Assessments often focus on knowing about the language at the exclusion of what the student can do with the language. Below are some guidelines to help distinguish these two practices. Take some time to find the balance of assessing what students can do with the language (context-based) and what they know about the language (minimal context). I focus on the language particulars more when tasks involve writing and more on what students can do with the language when speaking.
These are some assessment characteristics that show what students know about language:
- They assess discrete points.
- The answers are either right or wrong.
- They are easily and quickly scored.
- They test language content: vocabulary, grammar, and culture.
- They involve the lower-level thinking skills of knowledge and comprehension.
- They are usually given in formal testing periods.
These are some assessment characteristics that show what students can do with language:
- They require that students create a product or do a demonstration.
- They are scored holistically.
- They are task-based.
- The tasks are situation-based or use real-world content.
- They involve higher-level thinking skills of application, integration, analysis, synthesis, and evaluation.
- They are given in both formal and informal testing situations.
Take a look at the tasks and activities that you give students and determine what it is that they are actually assessing.

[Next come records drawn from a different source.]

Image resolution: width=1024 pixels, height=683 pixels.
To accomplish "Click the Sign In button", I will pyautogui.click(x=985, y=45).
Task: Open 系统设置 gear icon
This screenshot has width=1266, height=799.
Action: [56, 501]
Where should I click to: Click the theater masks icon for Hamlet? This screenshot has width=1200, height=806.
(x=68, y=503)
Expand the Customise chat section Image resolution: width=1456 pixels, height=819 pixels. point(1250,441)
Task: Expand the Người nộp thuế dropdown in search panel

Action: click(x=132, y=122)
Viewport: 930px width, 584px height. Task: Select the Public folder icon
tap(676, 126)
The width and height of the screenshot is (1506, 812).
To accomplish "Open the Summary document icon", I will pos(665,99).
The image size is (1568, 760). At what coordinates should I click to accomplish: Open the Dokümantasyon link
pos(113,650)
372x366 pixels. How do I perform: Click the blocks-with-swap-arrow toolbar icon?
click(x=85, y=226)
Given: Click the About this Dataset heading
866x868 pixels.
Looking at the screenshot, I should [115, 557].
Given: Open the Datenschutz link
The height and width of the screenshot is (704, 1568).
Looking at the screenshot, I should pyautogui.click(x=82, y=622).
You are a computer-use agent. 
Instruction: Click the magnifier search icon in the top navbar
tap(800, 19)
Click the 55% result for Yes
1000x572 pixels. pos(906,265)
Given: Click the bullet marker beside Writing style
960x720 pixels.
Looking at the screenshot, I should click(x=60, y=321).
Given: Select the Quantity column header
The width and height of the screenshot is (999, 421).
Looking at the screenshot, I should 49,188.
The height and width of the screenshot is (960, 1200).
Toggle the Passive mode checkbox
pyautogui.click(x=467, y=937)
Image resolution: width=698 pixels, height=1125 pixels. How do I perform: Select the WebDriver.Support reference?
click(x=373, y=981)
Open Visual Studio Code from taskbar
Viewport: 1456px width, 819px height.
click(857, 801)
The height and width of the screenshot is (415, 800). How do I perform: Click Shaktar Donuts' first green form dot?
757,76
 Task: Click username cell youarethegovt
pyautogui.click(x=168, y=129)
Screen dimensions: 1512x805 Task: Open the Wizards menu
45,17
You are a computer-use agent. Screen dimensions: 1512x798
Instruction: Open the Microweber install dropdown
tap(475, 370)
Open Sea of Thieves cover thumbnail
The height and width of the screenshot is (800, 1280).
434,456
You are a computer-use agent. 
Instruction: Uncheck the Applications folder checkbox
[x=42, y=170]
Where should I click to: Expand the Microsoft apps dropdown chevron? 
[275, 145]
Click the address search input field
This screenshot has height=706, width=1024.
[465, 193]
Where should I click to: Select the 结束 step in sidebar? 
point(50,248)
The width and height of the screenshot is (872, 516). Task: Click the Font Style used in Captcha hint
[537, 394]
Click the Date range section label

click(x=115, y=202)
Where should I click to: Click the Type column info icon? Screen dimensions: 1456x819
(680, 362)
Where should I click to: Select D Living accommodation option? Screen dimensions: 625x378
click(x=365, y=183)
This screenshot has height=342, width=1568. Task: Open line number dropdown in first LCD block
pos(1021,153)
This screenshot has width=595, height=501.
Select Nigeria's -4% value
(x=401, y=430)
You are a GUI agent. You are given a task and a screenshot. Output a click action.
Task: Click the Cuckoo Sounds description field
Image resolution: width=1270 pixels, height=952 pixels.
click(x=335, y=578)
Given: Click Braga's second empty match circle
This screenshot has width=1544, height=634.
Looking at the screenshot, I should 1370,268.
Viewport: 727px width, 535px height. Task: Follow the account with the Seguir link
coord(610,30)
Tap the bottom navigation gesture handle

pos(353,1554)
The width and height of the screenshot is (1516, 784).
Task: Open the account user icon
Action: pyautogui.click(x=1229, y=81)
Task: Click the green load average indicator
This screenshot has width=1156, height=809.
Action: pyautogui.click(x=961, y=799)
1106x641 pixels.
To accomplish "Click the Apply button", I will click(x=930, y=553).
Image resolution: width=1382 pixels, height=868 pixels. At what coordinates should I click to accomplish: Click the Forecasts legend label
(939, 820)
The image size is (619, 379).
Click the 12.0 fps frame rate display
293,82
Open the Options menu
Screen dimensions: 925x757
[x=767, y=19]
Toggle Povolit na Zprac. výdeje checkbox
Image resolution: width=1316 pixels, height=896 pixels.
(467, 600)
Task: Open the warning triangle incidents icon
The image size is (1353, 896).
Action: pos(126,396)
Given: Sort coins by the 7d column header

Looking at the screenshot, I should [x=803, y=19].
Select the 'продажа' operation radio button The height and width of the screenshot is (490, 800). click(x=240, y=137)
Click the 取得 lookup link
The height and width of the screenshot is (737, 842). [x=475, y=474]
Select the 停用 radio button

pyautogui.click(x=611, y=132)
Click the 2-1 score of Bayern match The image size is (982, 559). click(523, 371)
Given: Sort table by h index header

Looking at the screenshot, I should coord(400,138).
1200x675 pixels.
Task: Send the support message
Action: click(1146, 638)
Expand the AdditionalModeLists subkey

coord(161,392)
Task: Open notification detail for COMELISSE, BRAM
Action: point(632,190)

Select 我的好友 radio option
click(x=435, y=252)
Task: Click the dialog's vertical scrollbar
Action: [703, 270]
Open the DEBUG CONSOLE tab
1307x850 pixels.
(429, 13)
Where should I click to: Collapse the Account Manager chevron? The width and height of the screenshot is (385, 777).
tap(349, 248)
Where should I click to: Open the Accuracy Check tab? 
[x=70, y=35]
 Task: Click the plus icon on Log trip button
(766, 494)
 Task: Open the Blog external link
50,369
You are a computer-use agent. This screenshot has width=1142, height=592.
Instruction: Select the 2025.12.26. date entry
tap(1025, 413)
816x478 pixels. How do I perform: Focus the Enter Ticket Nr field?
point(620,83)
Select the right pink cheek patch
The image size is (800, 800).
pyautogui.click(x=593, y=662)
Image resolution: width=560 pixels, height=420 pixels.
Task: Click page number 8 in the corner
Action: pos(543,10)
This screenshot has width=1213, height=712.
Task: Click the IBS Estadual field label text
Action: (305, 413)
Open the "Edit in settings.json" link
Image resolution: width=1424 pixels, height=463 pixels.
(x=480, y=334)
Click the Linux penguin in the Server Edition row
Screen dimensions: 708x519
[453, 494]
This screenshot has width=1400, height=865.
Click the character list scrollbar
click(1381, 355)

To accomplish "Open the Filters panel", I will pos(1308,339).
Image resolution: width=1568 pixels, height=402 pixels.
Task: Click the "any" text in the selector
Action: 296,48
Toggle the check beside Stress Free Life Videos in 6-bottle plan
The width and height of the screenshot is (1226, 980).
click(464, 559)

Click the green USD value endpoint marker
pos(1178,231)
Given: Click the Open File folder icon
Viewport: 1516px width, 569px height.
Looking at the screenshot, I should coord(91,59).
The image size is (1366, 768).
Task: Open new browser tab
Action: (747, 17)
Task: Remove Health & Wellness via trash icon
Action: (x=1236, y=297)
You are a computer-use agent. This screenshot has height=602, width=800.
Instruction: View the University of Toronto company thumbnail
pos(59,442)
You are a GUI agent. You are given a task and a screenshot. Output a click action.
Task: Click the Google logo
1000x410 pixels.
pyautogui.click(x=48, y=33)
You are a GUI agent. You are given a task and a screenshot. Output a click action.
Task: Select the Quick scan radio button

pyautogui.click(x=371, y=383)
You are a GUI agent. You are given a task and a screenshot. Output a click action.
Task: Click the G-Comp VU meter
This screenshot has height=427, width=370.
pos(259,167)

Are they focused on what students know about the language or what they can do with the language?
Activities that show what students know about language:
- True/false
- Multiple choice
- Fill in the blanks
- Match
- Give the correct form of the noun, adjective, verb
- Change one word for another, e.g. noun for pronoun
- State the facts
- Translate
- Follow the model
- Repeat, recite
- Answer the questions
Activities that show what students can do with the language:
- Complete the sentence logically.
- State your opinion, thoughts, or comments.
- Give personal answers.
- Create a situation.
- Seek information.
- Develop a product, e.g. advertisement, brochure, collage, poem, song, essay, video, etc.
- Demonstrate your knowledge.
- Summarize, paraphrase.
- Change the ending.
Find the balance in assessment and make sure that there are opportunities for students to demonstrate what they can do with the language in addition to what they know about it.






In an effort to try to cut down on the number of drafts that students need to write, particularly when the language issues are in the areas of spelling, accent placement, verb forms and adjective agreement, try using this approach. Give the students the topic in advance of an in-class writing assignment along with the prep sheet (see example below). The prep sheet is for student use and reference during the writing assignment in class. The left hand side has room for brainstorming and outlining, while right hand site has spaces for nouns, verbs in the infinitive, verb conjugation tables and any other grammatical or mechanical language element that students need to focus on. Students then write in class and use this sheet, which they have completed on their own based in the topic. This information is essentially what students will need to reference when working on additional drafts that the teacher has corrected. This approach has students notice and reference on their own and will most likely make an additional draft unnecessary. Try having students write on a topic with and without this type of sheet and see how the student work is different. The grammar topics on the right side should reflect the topic and what the teacher wants the students to use while writing.